Men and women aged 50 years and above have an increased risk of colorectal cancer
Among the races in Singapore, the Chinese have a higher risk of colorectal cancer.
3. Personal History
Individuals who have been detected with colorectal polyps or diagnosed with colorectal cancer in the past may be at a higher risk of experiencing a recurrence and are advised to seek regular screening.
4. Family History
Some individuals inherit a rare disease called familial polyposis in which many colorectal polyps develop at a young age. For these individuals, the risk of developing colorectal cancer is very high (80 to 100%). Such individuals should consider having the colon removed before the age of 40. Individuals who have relatives with polyps or colorectal cancer are also at a higher risk of colorectal cancer although this risk is lower compared to one with familial polyposis.
5. Ulcerative Colitis
This is a disease affecting the bowels which, in the long term, leads to inflammation and cancerous changes.
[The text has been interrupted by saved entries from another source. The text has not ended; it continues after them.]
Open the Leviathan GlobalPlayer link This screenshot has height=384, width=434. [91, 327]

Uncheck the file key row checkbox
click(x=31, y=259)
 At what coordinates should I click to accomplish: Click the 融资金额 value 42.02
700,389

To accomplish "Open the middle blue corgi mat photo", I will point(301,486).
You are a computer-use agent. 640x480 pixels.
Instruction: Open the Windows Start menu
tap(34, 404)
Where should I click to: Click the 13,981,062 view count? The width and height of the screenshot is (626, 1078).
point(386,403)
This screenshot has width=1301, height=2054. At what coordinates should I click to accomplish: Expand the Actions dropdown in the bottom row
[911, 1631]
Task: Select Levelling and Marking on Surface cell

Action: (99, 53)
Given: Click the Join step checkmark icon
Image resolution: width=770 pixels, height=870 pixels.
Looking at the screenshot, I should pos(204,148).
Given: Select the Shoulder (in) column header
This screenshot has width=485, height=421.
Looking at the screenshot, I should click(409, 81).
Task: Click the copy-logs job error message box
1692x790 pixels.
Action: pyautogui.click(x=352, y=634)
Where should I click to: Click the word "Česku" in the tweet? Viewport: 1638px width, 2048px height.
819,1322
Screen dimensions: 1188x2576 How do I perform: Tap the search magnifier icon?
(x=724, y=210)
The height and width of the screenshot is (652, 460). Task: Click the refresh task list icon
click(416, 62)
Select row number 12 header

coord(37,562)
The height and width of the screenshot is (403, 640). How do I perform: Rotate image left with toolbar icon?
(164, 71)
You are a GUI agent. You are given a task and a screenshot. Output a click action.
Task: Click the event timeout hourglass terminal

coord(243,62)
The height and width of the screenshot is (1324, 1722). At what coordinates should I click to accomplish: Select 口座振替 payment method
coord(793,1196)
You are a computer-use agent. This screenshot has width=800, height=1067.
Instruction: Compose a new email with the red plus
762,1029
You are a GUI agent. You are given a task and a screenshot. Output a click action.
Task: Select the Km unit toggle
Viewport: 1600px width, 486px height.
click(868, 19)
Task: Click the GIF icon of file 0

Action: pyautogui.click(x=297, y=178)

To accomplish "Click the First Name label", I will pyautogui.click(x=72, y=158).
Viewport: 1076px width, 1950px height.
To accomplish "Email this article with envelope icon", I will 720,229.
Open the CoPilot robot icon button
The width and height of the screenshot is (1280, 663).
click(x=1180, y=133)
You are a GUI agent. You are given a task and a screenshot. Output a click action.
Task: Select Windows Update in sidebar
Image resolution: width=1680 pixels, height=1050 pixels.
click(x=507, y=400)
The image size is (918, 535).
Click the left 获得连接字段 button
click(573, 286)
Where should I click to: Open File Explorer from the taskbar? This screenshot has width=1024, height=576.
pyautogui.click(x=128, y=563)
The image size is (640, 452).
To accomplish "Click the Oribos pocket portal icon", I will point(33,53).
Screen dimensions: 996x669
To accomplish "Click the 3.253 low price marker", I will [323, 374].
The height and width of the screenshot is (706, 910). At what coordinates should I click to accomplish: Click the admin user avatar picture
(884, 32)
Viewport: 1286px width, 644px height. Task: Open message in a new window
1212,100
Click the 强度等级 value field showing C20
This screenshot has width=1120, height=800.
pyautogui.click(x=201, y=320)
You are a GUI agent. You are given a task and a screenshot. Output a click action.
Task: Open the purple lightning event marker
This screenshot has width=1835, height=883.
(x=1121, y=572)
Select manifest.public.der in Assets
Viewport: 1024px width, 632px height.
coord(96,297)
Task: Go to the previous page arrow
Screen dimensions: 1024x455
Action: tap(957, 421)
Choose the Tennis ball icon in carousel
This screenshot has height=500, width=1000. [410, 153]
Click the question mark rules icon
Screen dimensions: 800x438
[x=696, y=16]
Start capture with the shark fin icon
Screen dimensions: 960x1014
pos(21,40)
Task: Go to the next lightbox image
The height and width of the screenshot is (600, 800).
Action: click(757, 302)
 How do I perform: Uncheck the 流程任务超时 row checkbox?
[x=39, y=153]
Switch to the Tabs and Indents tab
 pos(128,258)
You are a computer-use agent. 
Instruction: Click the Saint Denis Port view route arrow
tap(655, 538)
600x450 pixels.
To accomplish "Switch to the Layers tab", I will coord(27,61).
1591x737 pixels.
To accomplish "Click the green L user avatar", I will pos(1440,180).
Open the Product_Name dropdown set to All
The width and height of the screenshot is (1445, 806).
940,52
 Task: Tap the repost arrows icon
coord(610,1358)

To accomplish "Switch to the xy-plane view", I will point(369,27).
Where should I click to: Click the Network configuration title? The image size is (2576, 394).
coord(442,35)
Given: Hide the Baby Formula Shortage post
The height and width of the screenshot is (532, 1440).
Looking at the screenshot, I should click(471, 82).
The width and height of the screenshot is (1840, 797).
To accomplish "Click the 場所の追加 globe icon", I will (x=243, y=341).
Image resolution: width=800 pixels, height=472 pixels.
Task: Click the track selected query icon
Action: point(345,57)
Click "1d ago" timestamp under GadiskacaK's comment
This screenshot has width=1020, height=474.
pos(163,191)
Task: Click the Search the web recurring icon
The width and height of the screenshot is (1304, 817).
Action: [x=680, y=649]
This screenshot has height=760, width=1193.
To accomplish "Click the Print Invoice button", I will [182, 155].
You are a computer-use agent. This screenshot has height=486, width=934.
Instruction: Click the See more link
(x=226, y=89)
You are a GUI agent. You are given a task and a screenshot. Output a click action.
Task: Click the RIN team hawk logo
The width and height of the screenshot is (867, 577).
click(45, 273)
People with with this condition have a significant risk of colorectal cancer.
Current users of HRT (hormone replacement therapy) are at a lower risk of colorectal cancer, although this protection disappears within 5 years of stopping HRT. Aspirin and NSAID (a strong painkiller drug) are known to reduce the risk of colorectal cancer. However, it is premature to recommend the routine use of these drugs for this purpose.
7. Sedentary lifestyle and obesity
These interrelated factors increase the risk of colorectal cancer. However, physical activity improves the movement of faeces in the colon and can reduce risk.
8. Dietary Habits
Research has identified certain factors which can affect the risk of colorectal cancer:
|Factors that Increase Colorectal Cancer Risk|
|Meat cooked at high temperatures ||Contains chemicals that are carcinogenic |
|Animal fat ||Is converted to bile acids which can promote cancerous changes in the colon |
|Tobacco and alcohol ||Increase polyp formation |
|Factors that Reduce Colorectal Cancer Risk|
|Fibre (vegetables, fruits, bran) ||Improves the movement of faeces and dilutes the amount of carcinogens in the colon |
|Vitamin supplements ||Regular multivites and folates can reduce risk |
|Mineral intake ||Calcuim binds fatty acids and bile acids to reduce risk |
Despite knowledge of these risk factors, the exact cause of colorectal cancer is unknown. It is estimated that 50 per cent of colorectal cancer patients have no known risk factors.